- **WORK ORDER**
Write out the lines of the material below exactly, beginning at the line with "Click the bold" and stopping after the line with "Where should I", and leave out the pictures.

------ RECORDS SUPPLIED

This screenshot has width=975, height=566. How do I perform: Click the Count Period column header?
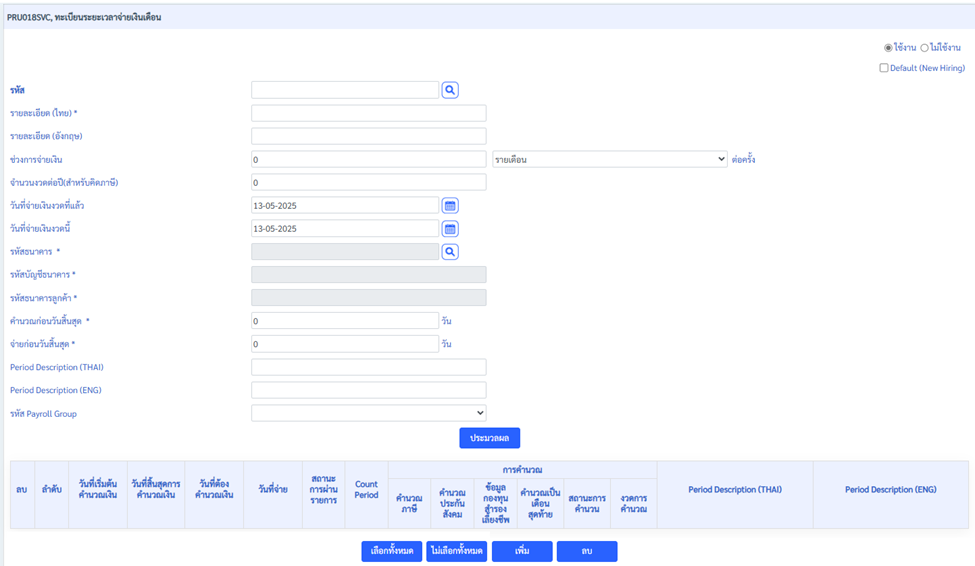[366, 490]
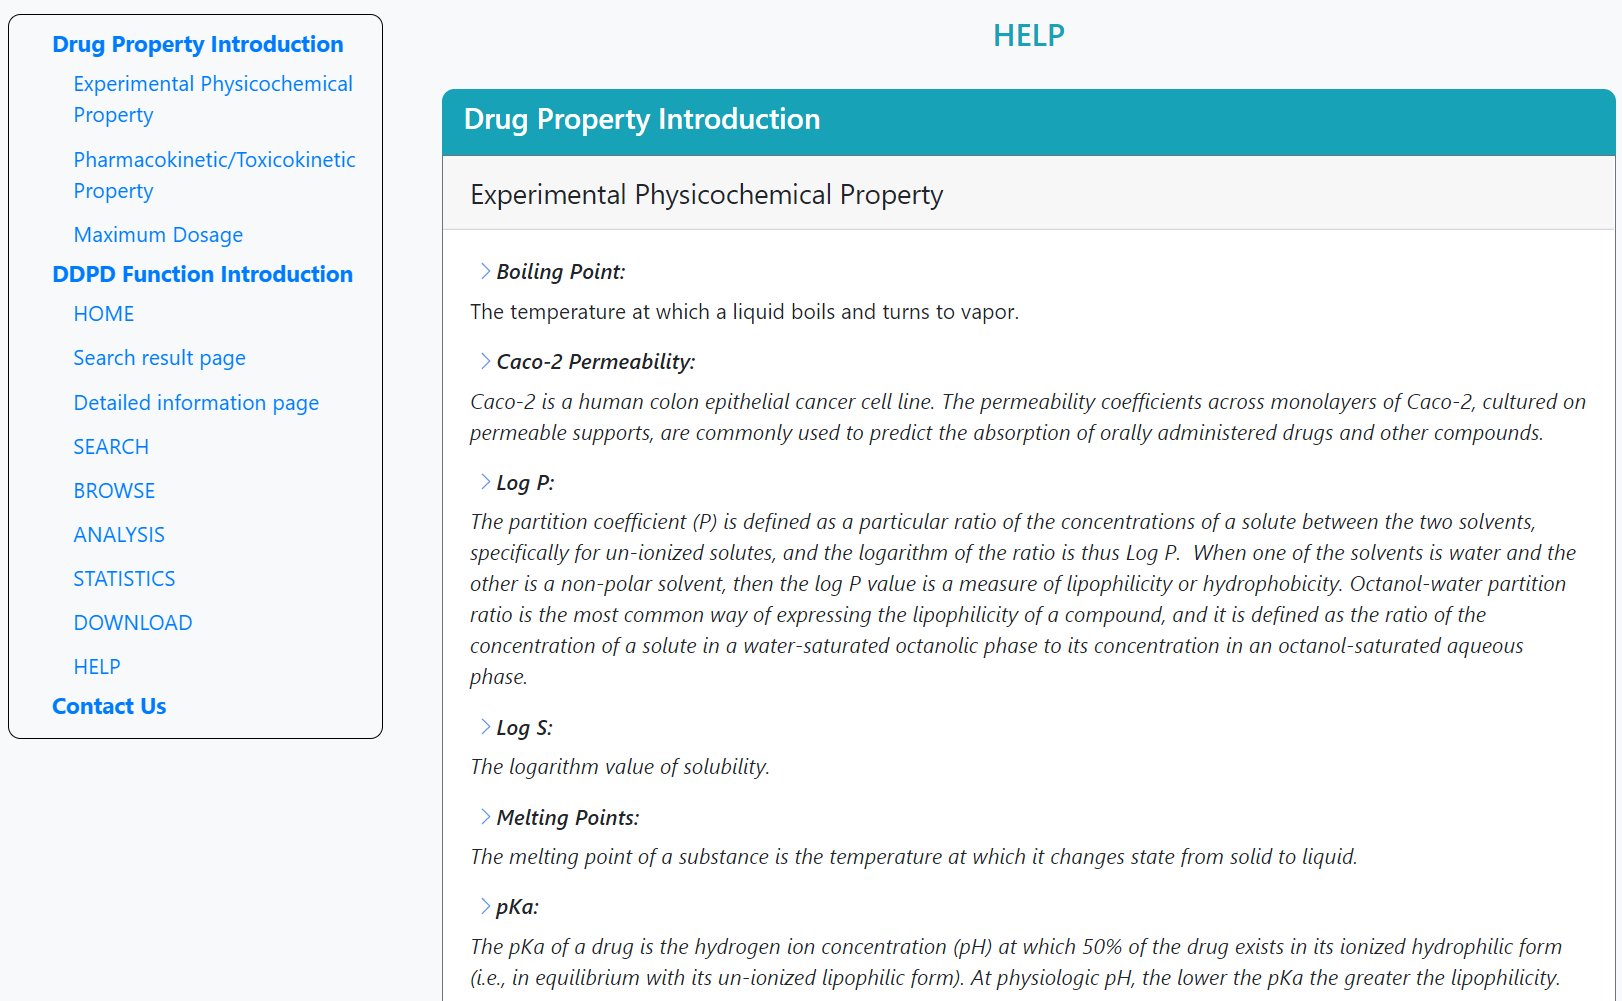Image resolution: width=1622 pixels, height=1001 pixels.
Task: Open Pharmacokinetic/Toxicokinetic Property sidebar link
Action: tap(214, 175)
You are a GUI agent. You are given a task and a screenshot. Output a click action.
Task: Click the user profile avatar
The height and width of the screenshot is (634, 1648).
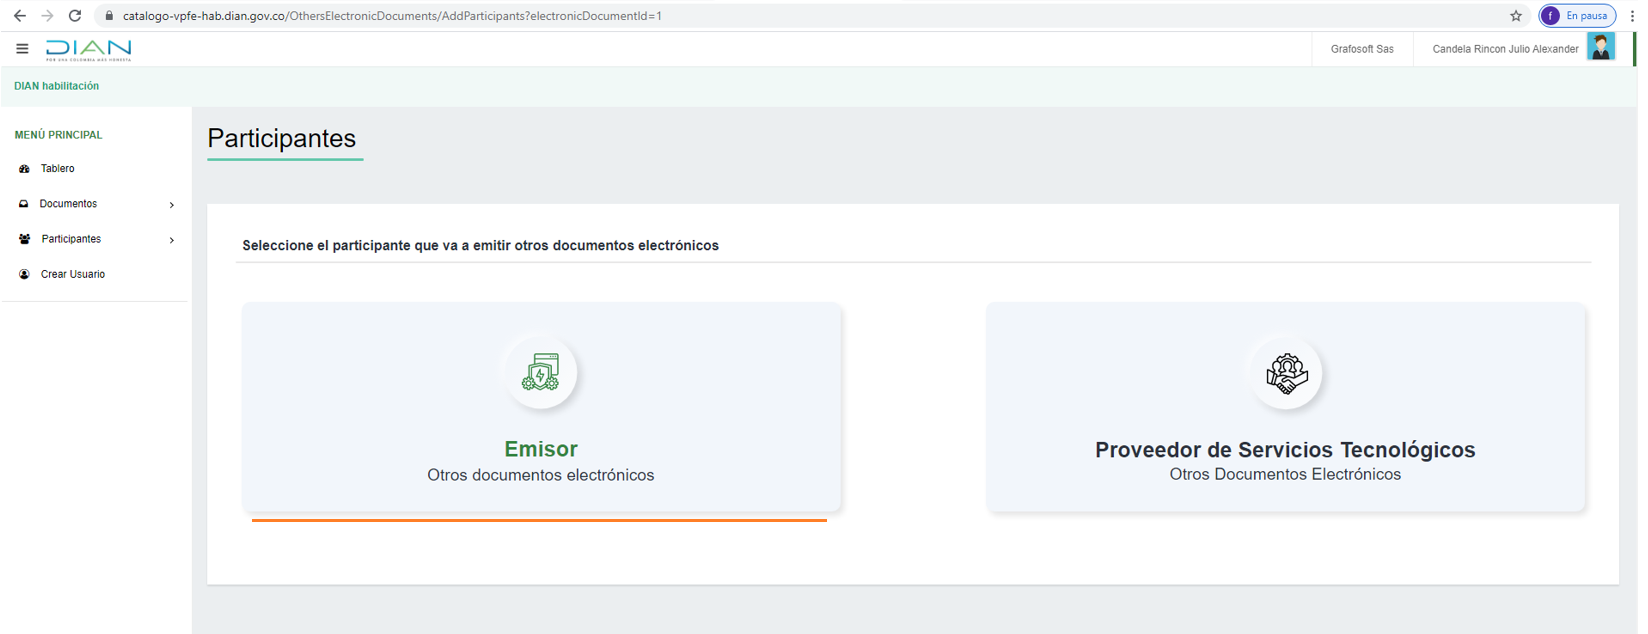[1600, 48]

------------
------ RECORDS SUPPLIED

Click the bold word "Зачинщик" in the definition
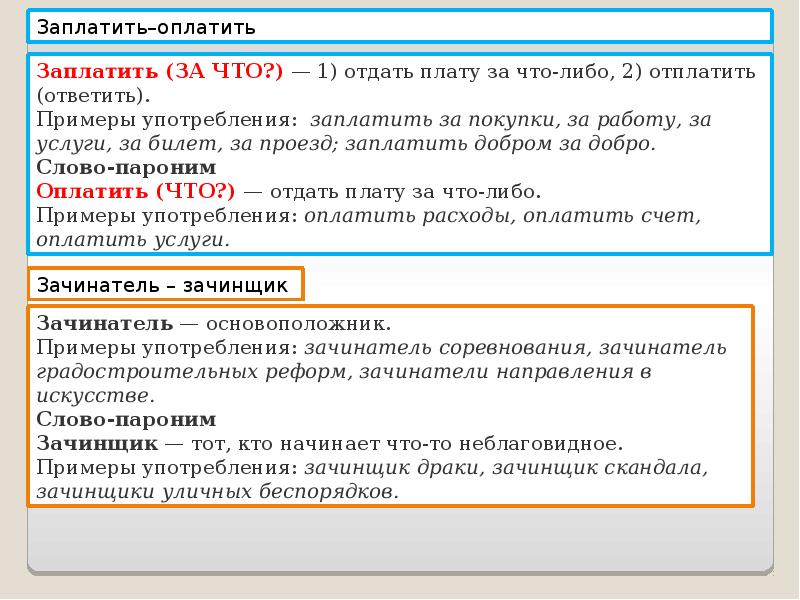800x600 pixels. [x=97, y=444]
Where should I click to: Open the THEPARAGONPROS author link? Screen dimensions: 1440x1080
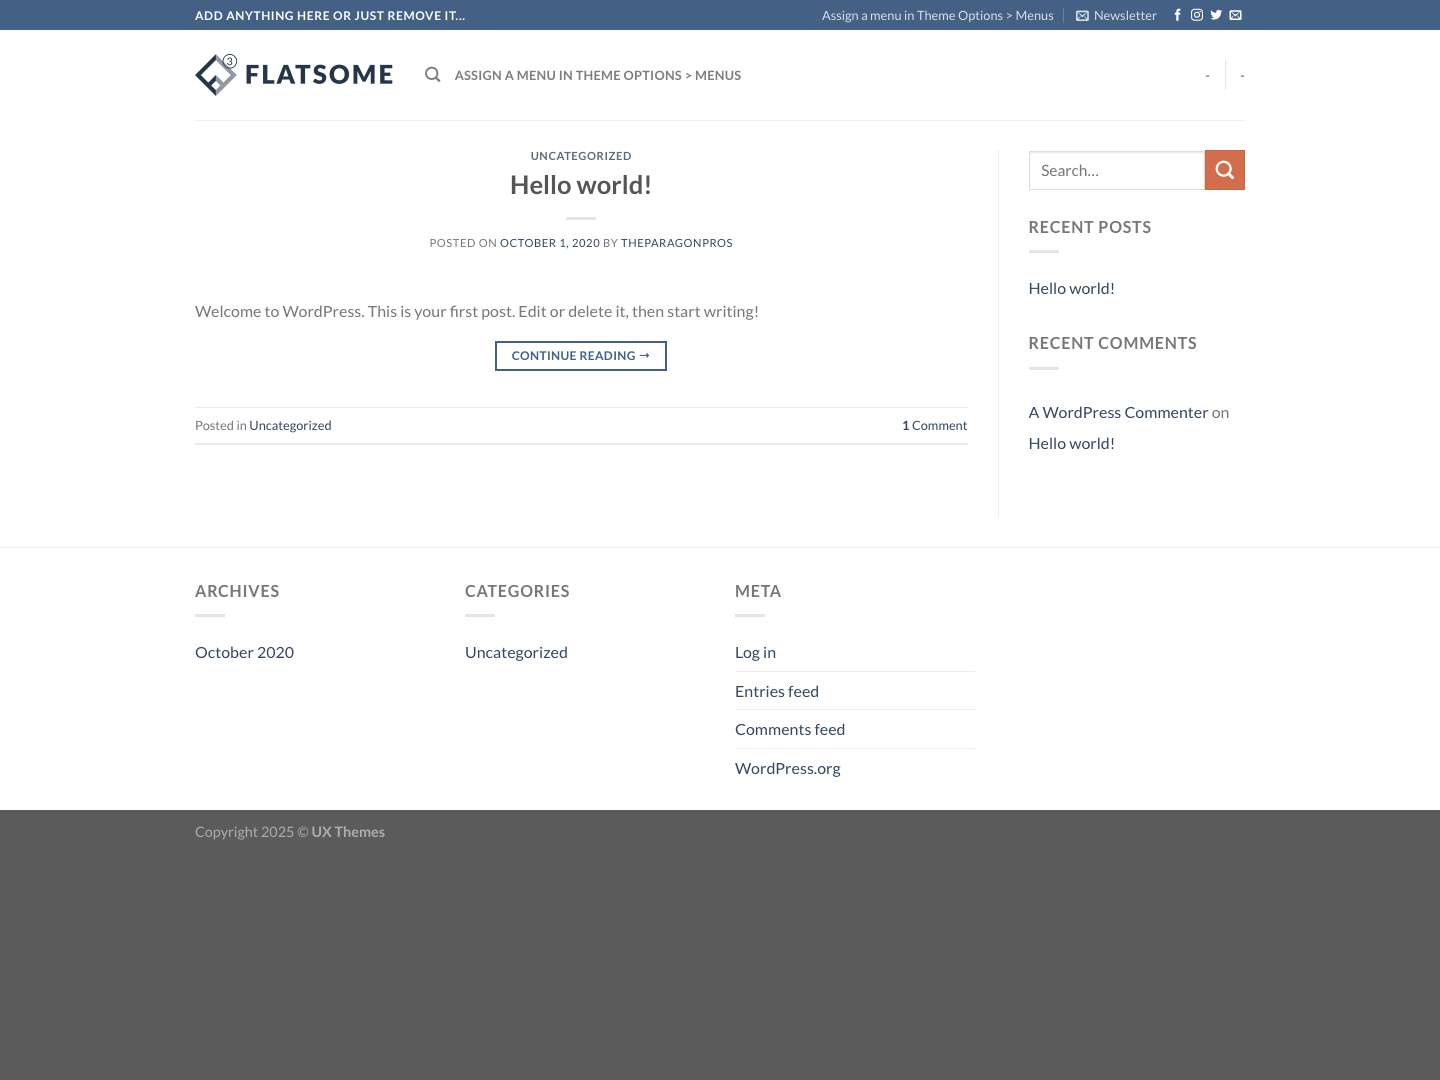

------------

- **ANSWER TO THIS TASK**
Click the bold word "Зачинщик" in the definition
800x600 pixels. [x=97, y=444]
Where should I click to: Open the THEPARAGONPROS author link? Screen dimensions: 1440x1080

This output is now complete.